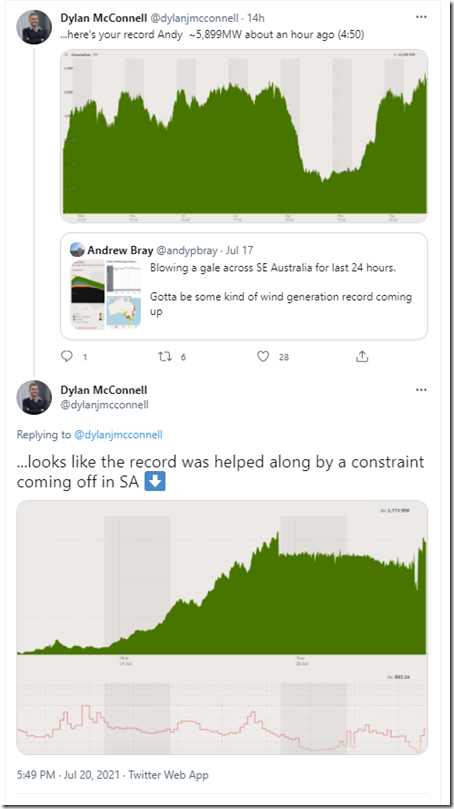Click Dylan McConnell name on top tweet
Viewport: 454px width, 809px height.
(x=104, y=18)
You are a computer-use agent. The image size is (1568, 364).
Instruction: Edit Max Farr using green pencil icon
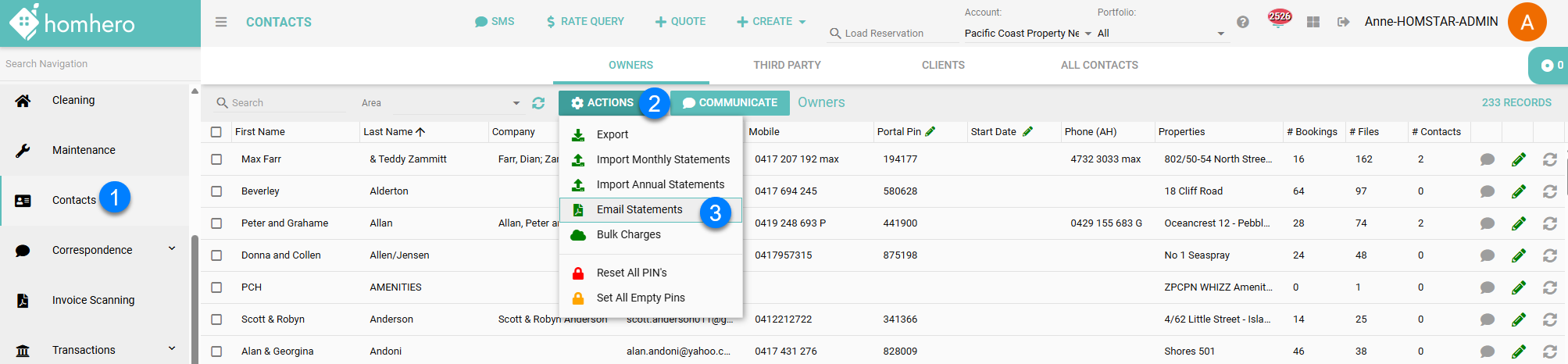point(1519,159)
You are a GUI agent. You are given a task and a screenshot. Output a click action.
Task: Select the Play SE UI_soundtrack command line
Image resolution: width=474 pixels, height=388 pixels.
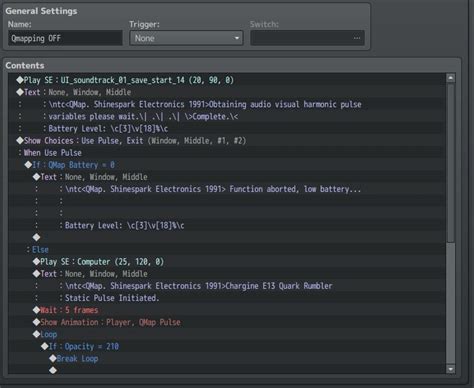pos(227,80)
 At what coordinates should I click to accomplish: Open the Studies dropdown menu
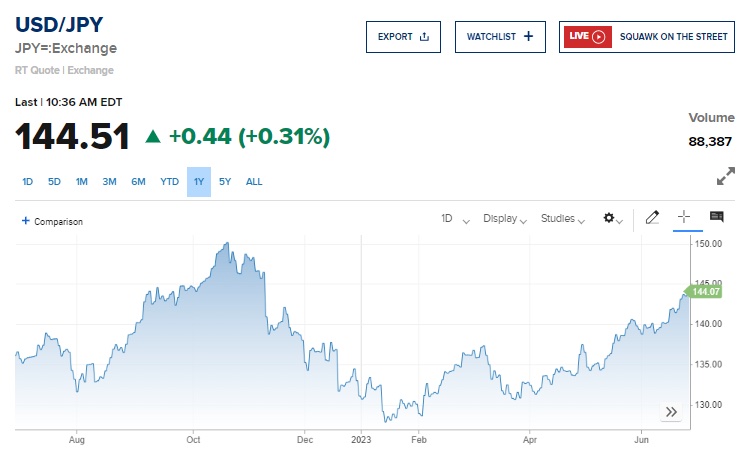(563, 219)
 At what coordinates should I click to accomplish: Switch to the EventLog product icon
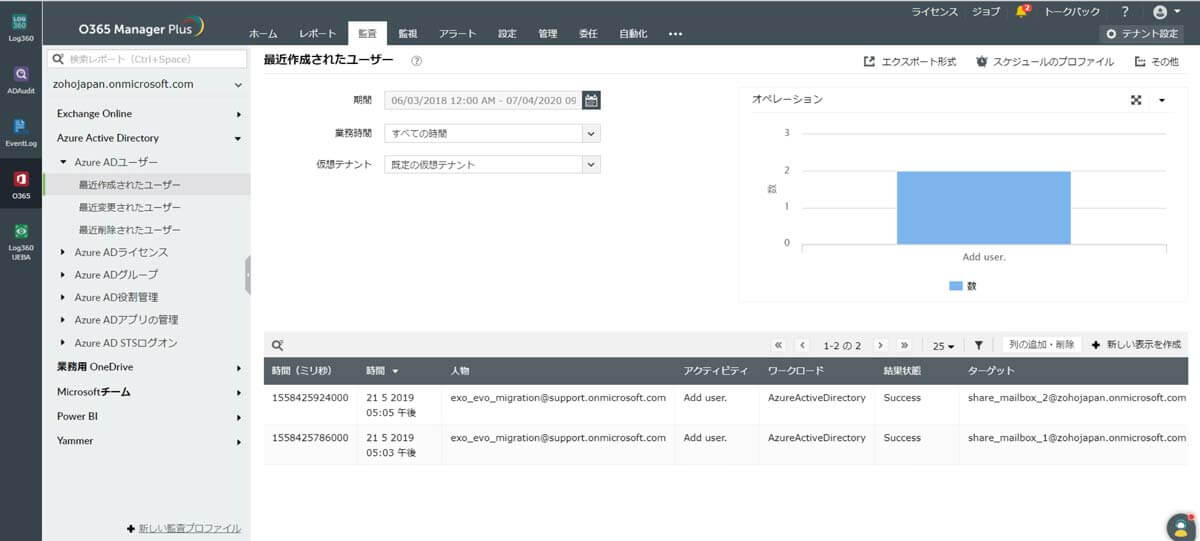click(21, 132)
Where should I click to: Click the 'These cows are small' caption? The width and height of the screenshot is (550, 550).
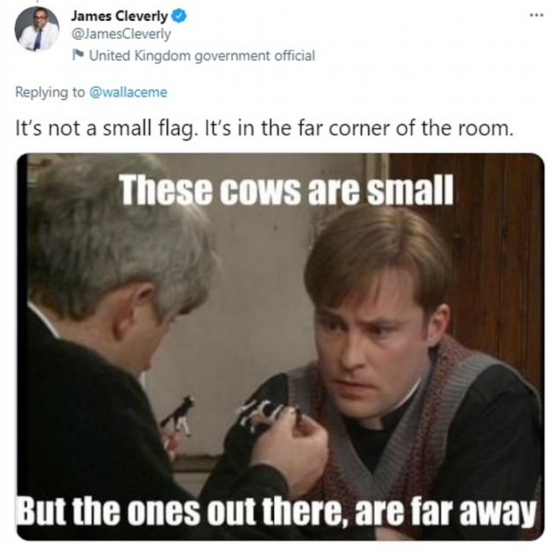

§ §

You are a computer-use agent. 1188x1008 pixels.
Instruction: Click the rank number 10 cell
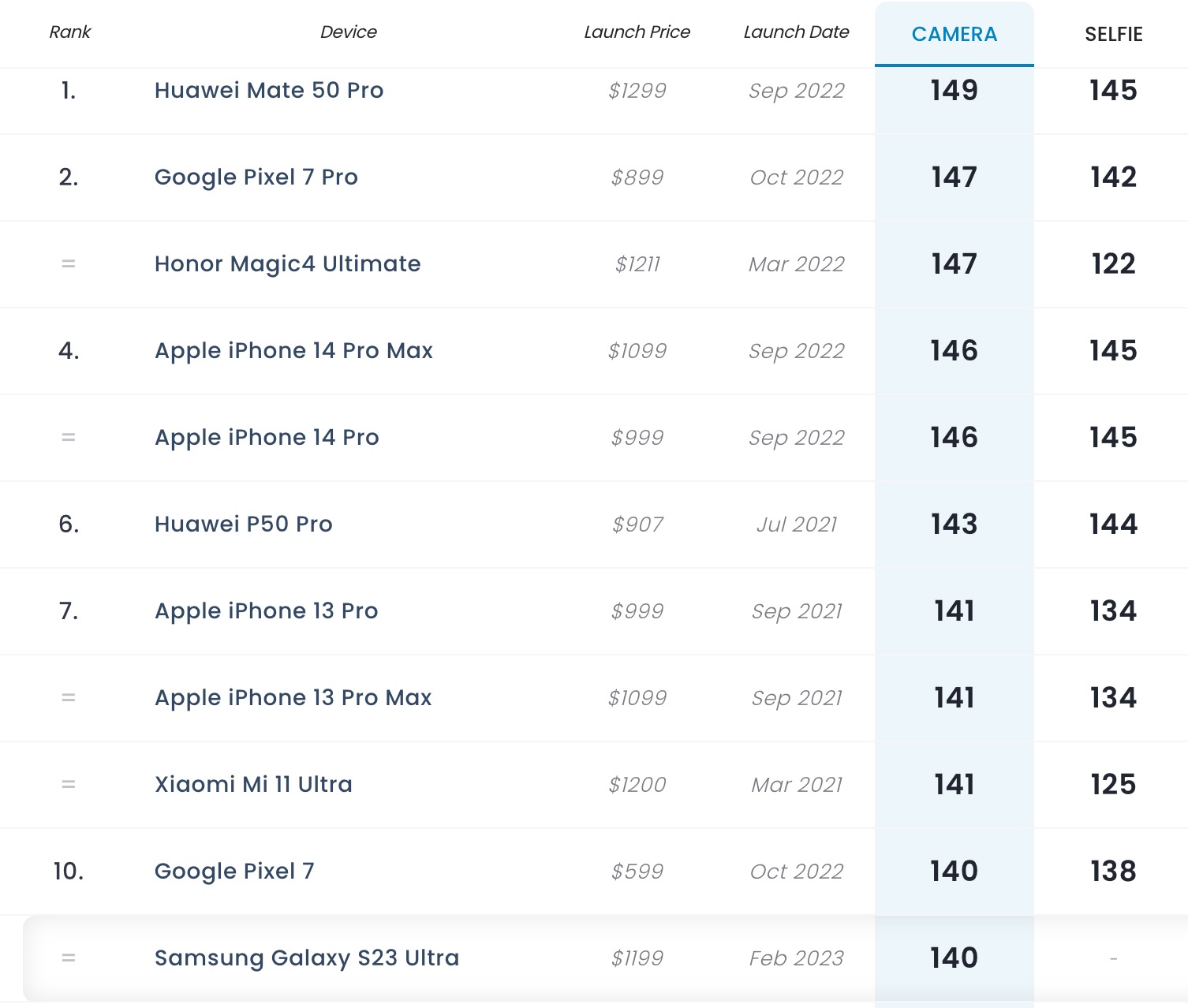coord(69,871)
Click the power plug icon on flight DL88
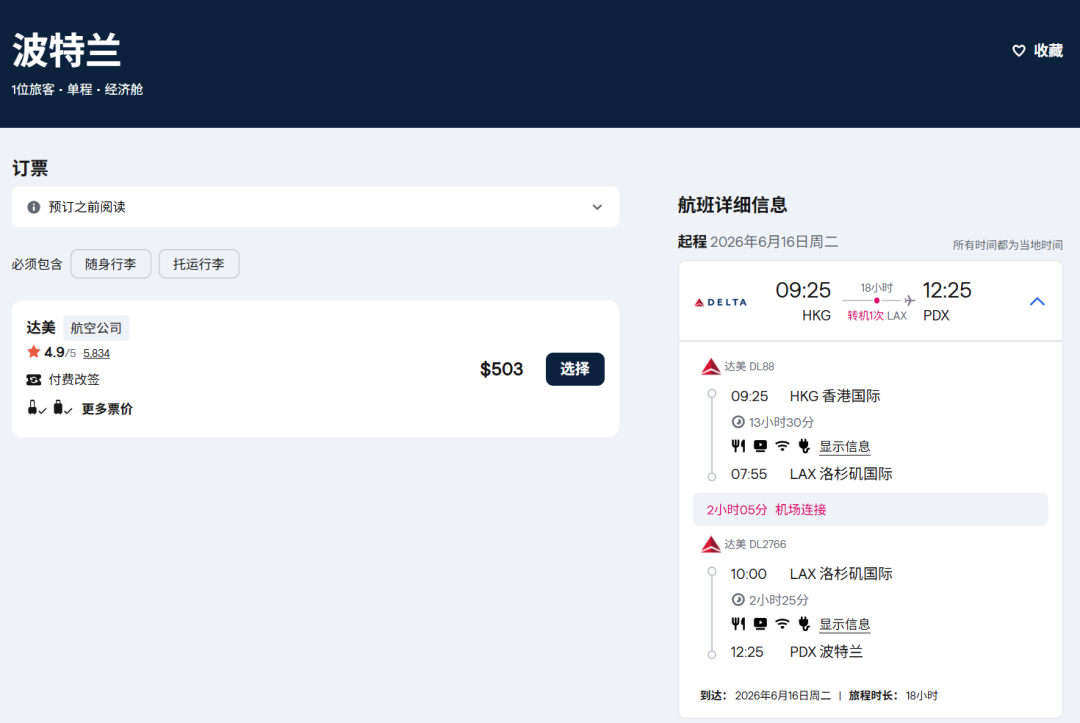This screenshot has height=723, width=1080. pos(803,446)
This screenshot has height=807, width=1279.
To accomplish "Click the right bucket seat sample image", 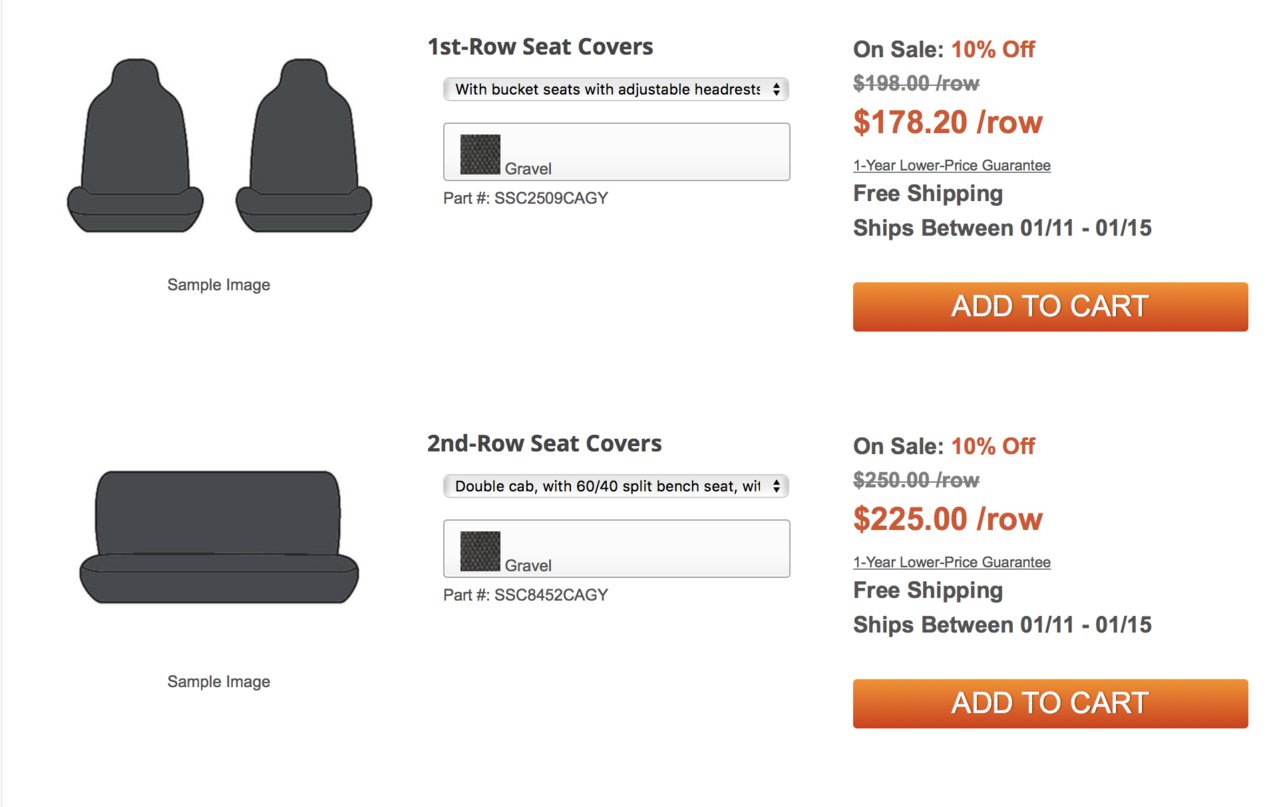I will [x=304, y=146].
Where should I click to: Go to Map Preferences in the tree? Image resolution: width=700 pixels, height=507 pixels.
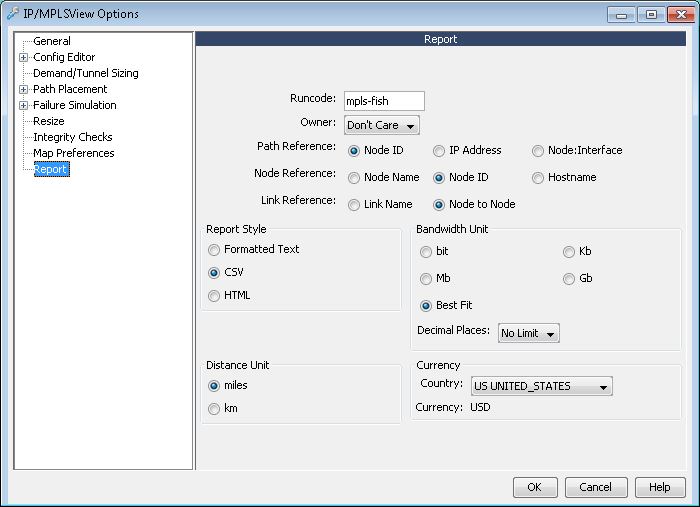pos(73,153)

§ §

**Task to carry out**
Repeat, without pictures, exactly the lines of the data above from the one containing "At what coordinates should I click to accomplish: Open" through the one containing "Where should I click to: Click", including both and adding nothing.

**Output for this task**
 At what coordinates should I click to accomplish: Open the Studies dropdown menu
(563, 219)
 At what coordinates should I click to accomplish: Switch to the EventLog product icon
click(21, 132)
Where should I click to: Click the 'These cows are small' caption? The width and height of the screenshot is (550, 550).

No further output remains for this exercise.